Devalued Bodies in an Era of Neoliberal Choice

Flyer for 4-19-2014 CRG Forum
April 24, 2014

Devalued Bodies in an Era of Neoliberal Choice

04.24.2014 | 4:00 – 5:30 PM |  691 Barrows Hall

Mary Susman, Gender Women’s Studies, Sociology
Ella Bastone, Gender Women’s Studies
Rachel Upton, Gender Women’s Studies

We exist during a changing landscape of U.S. “equality,” with certain once-outcast identities now seduced by the neoliberal, capitalist economy and assimilated into normative notions of belonging. While certain bodies become recognizable subjects, other bodies are narrowly constructed as internal enemies that fuel the illusion of equality; we witness dangerous boundary-shifting between legitimate subjects and illegitimate (non)subjects…

It is no secret that the U.S. has undergone massive penal expansion over the past several decades. California alone has the highest prison population among all 50 states. To no surprise, certain bodies have become channeled into the penal system amid this new backdrop of neoliberal insecurity in a nation-state of progressive equality. As transgender identities become an unarticulated threat against neoliberal belonging, intersections of their multifaceted identities and experiences (including race, ethnicity, and socioeconomic status), make them extremely vulnerable to surveillance and interaction with the penal system and, furthermore, to harm within the system.

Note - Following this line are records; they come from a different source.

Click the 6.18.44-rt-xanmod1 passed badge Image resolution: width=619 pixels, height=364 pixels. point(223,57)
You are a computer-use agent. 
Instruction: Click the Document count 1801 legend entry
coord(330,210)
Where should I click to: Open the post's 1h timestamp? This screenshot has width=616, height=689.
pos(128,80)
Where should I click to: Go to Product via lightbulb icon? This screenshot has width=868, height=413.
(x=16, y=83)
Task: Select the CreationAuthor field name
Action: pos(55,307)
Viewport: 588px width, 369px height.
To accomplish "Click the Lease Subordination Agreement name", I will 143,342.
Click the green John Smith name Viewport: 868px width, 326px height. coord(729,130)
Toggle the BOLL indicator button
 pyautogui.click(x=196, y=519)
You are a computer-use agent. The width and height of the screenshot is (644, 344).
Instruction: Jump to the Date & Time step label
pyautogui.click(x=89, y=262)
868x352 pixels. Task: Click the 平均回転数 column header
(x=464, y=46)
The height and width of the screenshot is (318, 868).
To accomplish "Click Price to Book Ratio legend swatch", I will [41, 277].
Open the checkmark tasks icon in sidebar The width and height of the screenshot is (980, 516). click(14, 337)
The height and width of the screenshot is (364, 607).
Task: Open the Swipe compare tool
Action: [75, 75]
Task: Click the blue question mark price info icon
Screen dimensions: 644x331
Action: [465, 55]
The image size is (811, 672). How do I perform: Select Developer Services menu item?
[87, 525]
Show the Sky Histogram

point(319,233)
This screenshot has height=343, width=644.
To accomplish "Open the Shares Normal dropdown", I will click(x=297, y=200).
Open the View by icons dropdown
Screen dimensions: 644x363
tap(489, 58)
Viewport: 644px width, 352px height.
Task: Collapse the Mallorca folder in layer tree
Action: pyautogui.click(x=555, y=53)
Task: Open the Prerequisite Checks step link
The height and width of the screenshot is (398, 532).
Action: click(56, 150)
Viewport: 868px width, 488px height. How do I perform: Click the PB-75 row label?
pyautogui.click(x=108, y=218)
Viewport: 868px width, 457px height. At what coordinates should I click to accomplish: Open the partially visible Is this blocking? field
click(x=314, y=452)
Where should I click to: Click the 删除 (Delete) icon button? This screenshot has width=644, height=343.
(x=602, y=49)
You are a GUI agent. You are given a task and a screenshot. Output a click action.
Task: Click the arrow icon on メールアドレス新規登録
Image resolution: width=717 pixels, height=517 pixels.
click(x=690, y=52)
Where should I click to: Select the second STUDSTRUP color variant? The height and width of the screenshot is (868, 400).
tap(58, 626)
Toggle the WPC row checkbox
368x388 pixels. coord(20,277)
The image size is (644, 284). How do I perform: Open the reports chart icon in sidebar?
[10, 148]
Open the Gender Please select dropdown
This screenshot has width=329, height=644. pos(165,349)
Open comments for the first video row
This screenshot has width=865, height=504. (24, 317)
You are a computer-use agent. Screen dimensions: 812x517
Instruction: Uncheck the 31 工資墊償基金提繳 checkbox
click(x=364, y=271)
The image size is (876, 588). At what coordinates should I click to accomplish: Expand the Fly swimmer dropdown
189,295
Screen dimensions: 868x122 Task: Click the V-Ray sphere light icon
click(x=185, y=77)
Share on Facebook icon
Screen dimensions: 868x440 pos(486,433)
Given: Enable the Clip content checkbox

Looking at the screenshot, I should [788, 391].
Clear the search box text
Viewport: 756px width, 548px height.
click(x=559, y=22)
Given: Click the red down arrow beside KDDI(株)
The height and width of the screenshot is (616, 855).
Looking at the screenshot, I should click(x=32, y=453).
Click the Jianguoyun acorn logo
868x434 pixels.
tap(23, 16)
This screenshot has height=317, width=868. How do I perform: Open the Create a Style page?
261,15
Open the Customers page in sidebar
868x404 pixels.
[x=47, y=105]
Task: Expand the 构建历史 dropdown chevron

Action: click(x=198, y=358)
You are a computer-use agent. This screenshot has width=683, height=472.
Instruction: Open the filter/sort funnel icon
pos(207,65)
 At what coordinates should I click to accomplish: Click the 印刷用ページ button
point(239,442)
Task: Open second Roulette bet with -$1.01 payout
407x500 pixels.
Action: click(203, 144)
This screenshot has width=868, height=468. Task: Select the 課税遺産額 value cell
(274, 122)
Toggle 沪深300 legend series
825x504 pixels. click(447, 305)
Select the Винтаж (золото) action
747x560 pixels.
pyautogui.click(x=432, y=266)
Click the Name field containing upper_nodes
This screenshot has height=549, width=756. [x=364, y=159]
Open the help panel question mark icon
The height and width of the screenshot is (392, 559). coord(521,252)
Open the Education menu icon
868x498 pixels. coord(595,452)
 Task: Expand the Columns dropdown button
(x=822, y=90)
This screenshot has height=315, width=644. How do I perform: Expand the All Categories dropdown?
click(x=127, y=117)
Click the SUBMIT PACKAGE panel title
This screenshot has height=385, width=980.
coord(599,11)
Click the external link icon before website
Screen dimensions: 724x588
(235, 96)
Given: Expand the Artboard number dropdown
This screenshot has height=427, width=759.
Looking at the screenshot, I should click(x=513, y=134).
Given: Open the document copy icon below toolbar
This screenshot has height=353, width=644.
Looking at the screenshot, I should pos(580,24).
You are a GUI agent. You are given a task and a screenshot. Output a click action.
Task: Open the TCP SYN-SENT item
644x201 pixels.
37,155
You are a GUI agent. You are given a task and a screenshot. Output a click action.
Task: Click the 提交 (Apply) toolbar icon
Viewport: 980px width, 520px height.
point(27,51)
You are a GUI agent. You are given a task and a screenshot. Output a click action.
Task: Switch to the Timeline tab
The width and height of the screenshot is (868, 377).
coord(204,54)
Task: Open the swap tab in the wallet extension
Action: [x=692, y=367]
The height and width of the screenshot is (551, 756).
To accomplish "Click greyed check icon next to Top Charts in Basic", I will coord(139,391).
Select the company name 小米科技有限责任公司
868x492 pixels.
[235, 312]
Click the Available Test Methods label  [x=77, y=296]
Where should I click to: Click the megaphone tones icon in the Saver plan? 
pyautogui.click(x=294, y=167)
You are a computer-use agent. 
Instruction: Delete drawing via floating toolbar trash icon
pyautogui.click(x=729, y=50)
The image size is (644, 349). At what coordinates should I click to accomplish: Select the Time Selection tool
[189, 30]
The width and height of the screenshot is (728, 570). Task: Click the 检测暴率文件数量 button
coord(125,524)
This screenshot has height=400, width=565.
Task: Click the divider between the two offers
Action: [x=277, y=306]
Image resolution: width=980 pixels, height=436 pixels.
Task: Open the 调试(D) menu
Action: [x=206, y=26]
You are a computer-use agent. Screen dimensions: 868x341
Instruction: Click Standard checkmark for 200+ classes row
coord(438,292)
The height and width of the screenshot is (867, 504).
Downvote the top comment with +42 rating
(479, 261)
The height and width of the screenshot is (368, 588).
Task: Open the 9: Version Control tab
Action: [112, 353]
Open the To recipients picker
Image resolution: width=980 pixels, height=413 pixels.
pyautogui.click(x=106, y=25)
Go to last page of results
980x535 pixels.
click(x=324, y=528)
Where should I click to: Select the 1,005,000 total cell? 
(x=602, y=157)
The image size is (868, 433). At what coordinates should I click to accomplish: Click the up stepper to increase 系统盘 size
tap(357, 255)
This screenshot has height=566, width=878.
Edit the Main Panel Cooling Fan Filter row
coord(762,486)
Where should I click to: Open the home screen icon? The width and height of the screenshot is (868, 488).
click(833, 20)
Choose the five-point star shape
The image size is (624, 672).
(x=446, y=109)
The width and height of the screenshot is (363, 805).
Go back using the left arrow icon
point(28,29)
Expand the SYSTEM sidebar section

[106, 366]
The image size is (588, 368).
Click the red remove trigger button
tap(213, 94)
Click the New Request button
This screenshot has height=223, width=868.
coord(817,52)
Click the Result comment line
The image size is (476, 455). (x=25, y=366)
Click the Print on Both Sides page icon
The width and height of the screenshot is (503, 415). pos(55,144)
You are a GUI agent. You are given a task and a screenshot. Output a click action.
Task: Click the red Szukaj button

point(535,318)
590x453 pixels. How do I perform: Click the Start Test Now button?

The intersection of fears around street safety and economic precarity of the 1970s and 1980s, led to a logic that values the protection of certain bodies and renders others disposable. Across the nation, devalued, racialized, and othered bodies experienced increased surveillance and violence for the sake of protection of some. This allowed for a multitude of anti-homeless legislation that is founded within a context of neoliberal paternalism, creating a class of people we understand as homeless, and asking them to manage themselves in accordance to normative lifestyles, and seeking to diagnose and fix themselves. How can we reimagine public space as a potential resource for marginalized identities?

Marginalized by historical, institutional, and societal ideologies of neoliberalism, capitalism, “universal citizenship,” bio-political power, and regulation, homeless women are perpetually denied the protection, rights, and access to services available to productive citizens. Restrictions on these women’s lives and bodies are imbedded in legislature, forcing an external “hierarchy of needs” that dictates an assimilationist pathway to societal reintegration. As members of a devalued, impoverished class, homeless women are conceptualized by the state as non-sexual bodies to justify the discouragement of their reproduction, which is reflected in the provision of sexual and reproductive health services that restrict autonomy.

… Through our various investments in empowering vulnerable populations, we have come to realize the interconnectedness of our struggles and the necessary coalitions we must build to achieve our liberation. Our projects demand we interrogate our own boundaries of belonging and end our complicity in upholding violent fantasies that especially harm the most marginalized among us.